Let’s review: In 1999, when Christina first hit the stage as an adult pop star, Brittany Spears had the top spot in everyone’s hearts. Brittany’s signature ensemble was the sexy schoolgirl look from Baby, one more time, with the tied-off, belly showing top, and an innocent, little blonde girl album cover. Christina then released her debut album, with a slightly sexier version of seemingly the same little blonde girl. To someone unfamiliar with the pop world, they may have been indistinguishable.

As we all know, Brittany Spears had some issues not too long ago. Something along the lines of two ill-advised marriages (one overnight in Vegas), two neglected children, some serious weight gain and loss, and the infamous head-shaving. America watched their pop icon fall apart, piece by piece.

Next, we saw the rise of “the bad girl” in pop music. Christina took on this image in her 2002 release, Stripped, jumping off of artists like Pink, Gwen Stefani, and Avril Lavigne. This mini-generation of pop star has done surprisingly well for themselves on the mental health checklist. Though these artists are between limelights at the moment, the majority of them are happily married, and have done a good job of keeping their names out of the gossip columns.  It was actually the late blooming “bad girls” that had problems, most specifically, Rihanna.
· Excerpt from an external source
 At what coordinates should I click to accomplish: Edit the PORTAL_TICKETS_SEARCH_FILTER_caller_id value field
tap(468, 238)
Rihanna, the self-proclaimed “good girl gone bad” found herself in a publicly broadcasted abusive relationship with Chris Brown. Unlike the Brittany fiasco, Rihanna was fortunate enough to have some caring and responsible souls step in to save her from herself. It was, however, widely rumored that Rihanna wished to stay in her relationship, despite the abuse that occurred. Her musical talent has since been reduced to yodeling.
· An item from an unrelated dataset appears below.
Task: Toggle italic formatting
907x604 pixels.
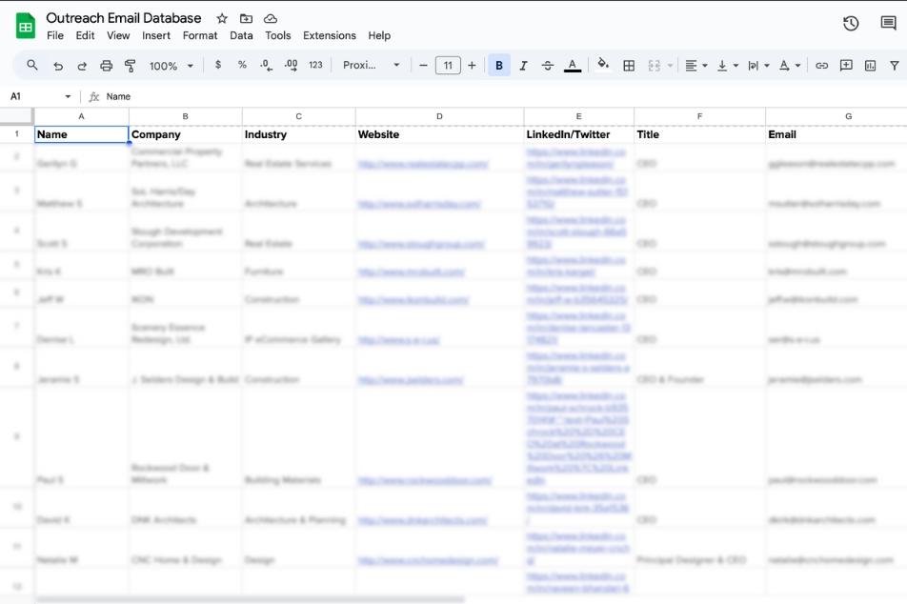Action: click(523, 66)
The next fad that Christina copied on her 2006 album, Back to Basics, was the pin-up girl look. This look was piloted by Amy Winehouse, who had the distinct look and sound of that period, even if she was short on the class. You just have to look at that girl to know she’s a train wreck. The question is not, “Did America see Amy Winehouse fall further down the slippery slope?” but “Was the entire thing a giant publicity stunt by her record label?”
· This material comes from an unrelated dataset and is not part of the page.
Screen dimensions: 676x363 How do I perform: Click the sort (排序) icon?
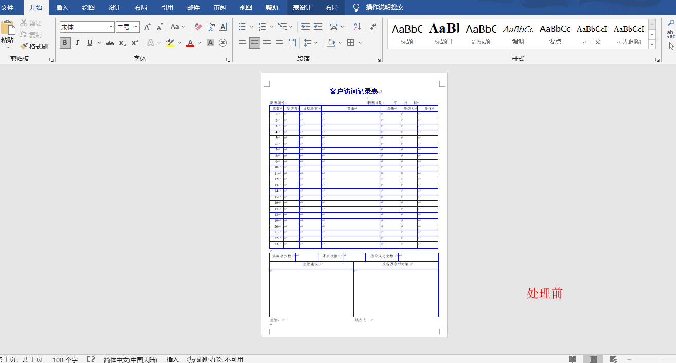pos(357,26)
When a nation is presented with a singer who constantly looks strung out and has more addition problems than one can count, wouldn’t releases such as “Rehab” and “You know I’m no Good” just make commercial sense? Did we get played, America? The world may never know.

Now we come to present time. The world has embraced Lady Gaga and is quickly falling in love with Ke$ha. Miss Gaga does not sound strikingly different from many pop artists we’ve heard in the past. She makes good music, but if you close your eyes, you might imagine her to be just another young pop star, awaiting her downfall. The difference comes when you see her, or at least familiarize yourself with all that is Lady Gaga.

Unlike the previously mentioned singers, Lady Gaga is a character, rather than a person. From the beginning, she has made a point to distinguish between her personal life and her public life. For a while, most people didn’t even know what she looked like. America can emotionally invest itself in Lady Gaga because her “downfall” will only come in the form of a Kaufman-esque  publicity stunt.

Ke$ha does the same thing in a different form. Rather than embed her character in a dense persona, Ke$ha simply presents herself as a bubble–fun, yet empty inside. She’s even bouncing like a bubble in one of her music videos! Ke$ha is meant to be danced to and then dismissed. Who cares if Ke$ha gets into a bad relationship or shaves her head? The girl brushes her teeth with Jack Daniels for Christ’s sake.

So are either of these artists good role models to the millions of young listeners who are most likely to obsess over and emulate them? No, but that’s really not what America seems to be looking for. At the end of the day, a character is far more interesting to watch than a real-life crazy person; only one of them will have actual repercussions from their actions.